Les nuages se sont brutalement assombris entre le Togo et la France. Deux diplomates des deux pays vont effectuer un chassé-croisé forcé, à la suite d’expulsions réciproques. C’est le Togo qui a dégainé le premier, en déclarant persona non grata le Premier secrétaire de l’ambassade de France à Lomé. Son crime ? Il flirterait un peu trop avec le candidat à la présidentielle Koffi Yamgnane. Bien qu’inoffensif, parce que pesant peu sur l’échiquier politique national, l’ancien secrétaire d’Etat et maire, en France, a le don d’irriter. On le sait, il n’a pas sa langue dans la poche quand il s’agit de critiquer le régime togolais.
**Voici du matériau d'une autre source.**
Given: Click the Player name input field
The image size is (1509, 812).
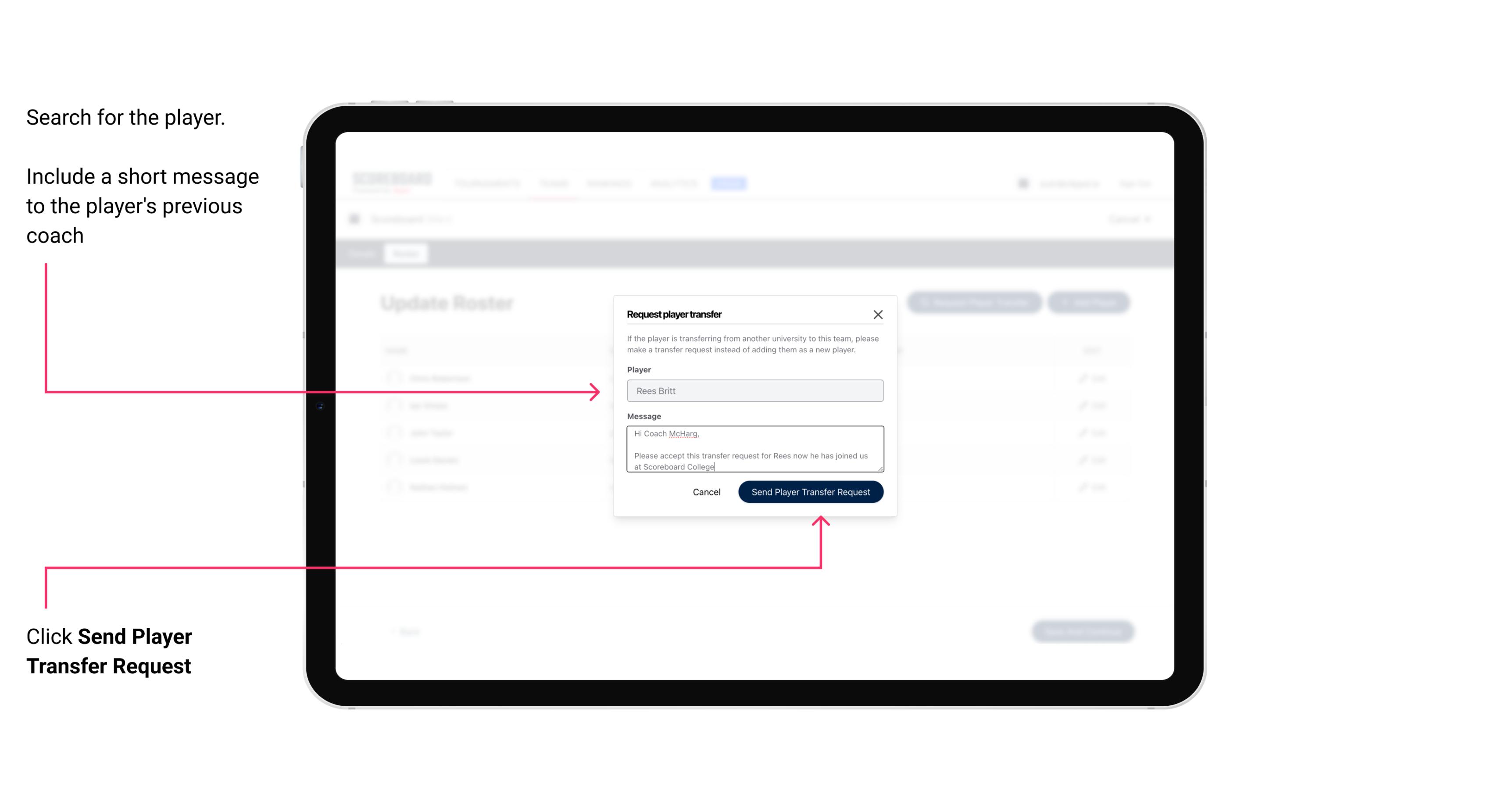Looking at the screenshot, I should 755,390.
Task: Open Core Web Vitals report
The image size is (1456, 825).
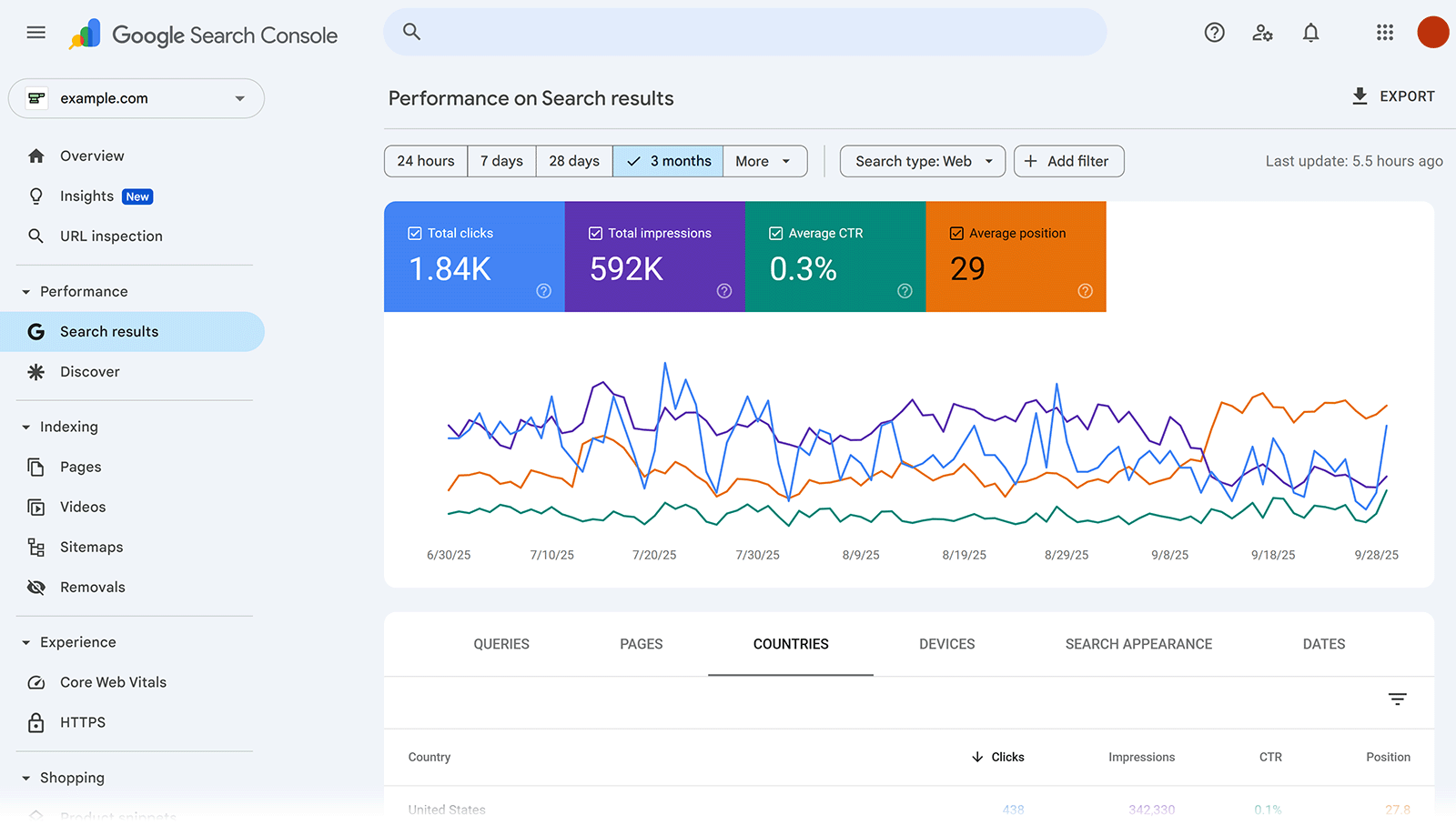Action: tap(113, 681)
Nourri à la culture politique française avec ce qu’elle permet comme liberté d’expression et d’action, Yamgnane ne s’embarrasse pas de fioritures dans son discours. Il n’hésite pas, en effet, à tirer à boulets rouges sur le président au pouvoir. Son attitude ne peut donc qu’être considérée comme un crime de lèse-majesté. D’autant que sous le défunt-père Gnassingbé déjà, Yamgnane s’était illustré comme un enquiquineur hors pair ; ce qui lui avait valu une interdiction de séjour de dix ans au Togo. Adversaire du père puis du fils, à l’image de la plupart des opposants togolais qui ont croisé le fer hier avec Eyadéma puis aujourd’hui avec Faure, Koffi Yamgnane l’est. Le président Faure Gnassingbé, dès lors, ne peut tolérer que des diplomates aient une relation quelconque avec la bête noire de la famille.

Mais comme bien des régimes africains, celui du Togo se trompe de bagarre en s’en prenant à un diplomate, qui n’est qu’un bouc émissaire. Certes, la France n’a pas toujours eu une attitude neutre dans la politique intérieure des pays africains. Elle a parfois fait des ingérences grossières, notamment au Togo. Faure doit se souvenir de la grande amitié qui liait son père à Jacques Chirac, avec ce que cela comportait comme compromissions. Mais le vrai problème du Togo réside cependant dans les réformes réclamées par l’opposition, en prélude à la présidentielle de février prochain. Le baromètre politique est monté d’un cran ces derniers jours et des menaces de boycott du scrutin se font jour, si éventuelllement la revendication d’une élection à deux tours n’est pas satisfaite. Que fait le pouvoir togolais pour parvenir à des élections consensuelles et régulières ? Là se trouve la vraie question. Mais on peut croire que cette passe d’armes, qui n’est nullement en faveur du Togo, sera vite aplanie. Lomé ne peut supporter une brouille durable avec Paris. Le Togo a bien trop besoin de l’aide au développement française et européenne pour se permettre certains caprices.